The concept of fate has been around for a long time, since like 5000 years ago, when the Iliad is believed to be written (well, it first appears in the Iliad). So of course, fate appears in the Iliad frequently. But the problem is, is it fate that controls the world, or is it the gods? There have been many twists, but in the end, it is fate that determines everything about the world in the Iliad and therefore, the Iliad is the poem of fate.

So what is fate? Fate is often defined as ‘a power that is believed to control what happens in the future,’ or ‘the things that will happen to a person of thing, the future that someone or something will have.’1 In other words, fate is destiny, a fixed future. This fixed future plays a big role in the plot of the Iliad. The fall of Troy, the death of Hector, Achilles, and Patroclus- in other words, pretty much of the whole big plot- is already determined by fate.

The mortals trust the seers and prophets, those who are believed to deliver fate. When the Greeks are dying off one by one due to the plague that Apollo sent,

Calchas rose among them,

Thestor’s son, the clearest by far of all the seers

who scan the flight of the birds.

He knew all the things that are,

all things that are past and all that are to come(2)

It says that seers know everything about the present, past, and the future. The future, being able to be predicted and known about, can be interpreted as fate. Here, it’s clear that seers are believed to be those who deliver fate. But later in the book, where the scene before the Greeks set off for Troy is shown, Calchas says that:

Zeus who rules the world has shown us an awesome sign

As the snake devoured the sparrow with her brood,

Eight and the mother made the ninth, she’d borne them all,

so we will fight in Troy that many years and then,

then in the tenth we’ll take her broad streets.(3)

With this prophecy, Calchas “led the Argive ships to Troy with the second sight that god Apollo gave him”(4) according to the “will of Zeus.”(5)

The thing here is, seers are those who are believed to deliver fate, but then it is later said in the poem that the seer delivered the will of Zeus.
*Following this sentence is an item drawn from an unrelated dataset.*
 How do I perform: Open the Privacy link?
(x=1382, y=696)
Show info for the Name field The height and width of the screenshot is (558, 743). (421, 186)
This means the mortals see the will of Zeus and fate as the same thing. It is true that Zeus has big power over the mortal world and makes most of the decisions for the mortal world. However, Zeus and fate are two totally different things. When Zeus considers the outcomes of the war,

Father Zeus held out his sacred golden scales:

in them he placed two fates of death that lays men low-

one for the Trojan horsemen, one for Argives armed in bronze-

down went Achaea’s day of doom, Achaea’s fate

settling down on the earth that feeds us all

as the fate of Troy went lifting towards the sky.(6)

Zeus would not have consulted his scales if he determined fate. Therefore, fate is decided by another power that is not Zeus. It also doesn’t seem to be any of the other gods that are those who determine fate, as Zeus did not ask any of the other gods about the fate of the Greeks and Trojans -which he could have easily done if one of them actually did determine fate.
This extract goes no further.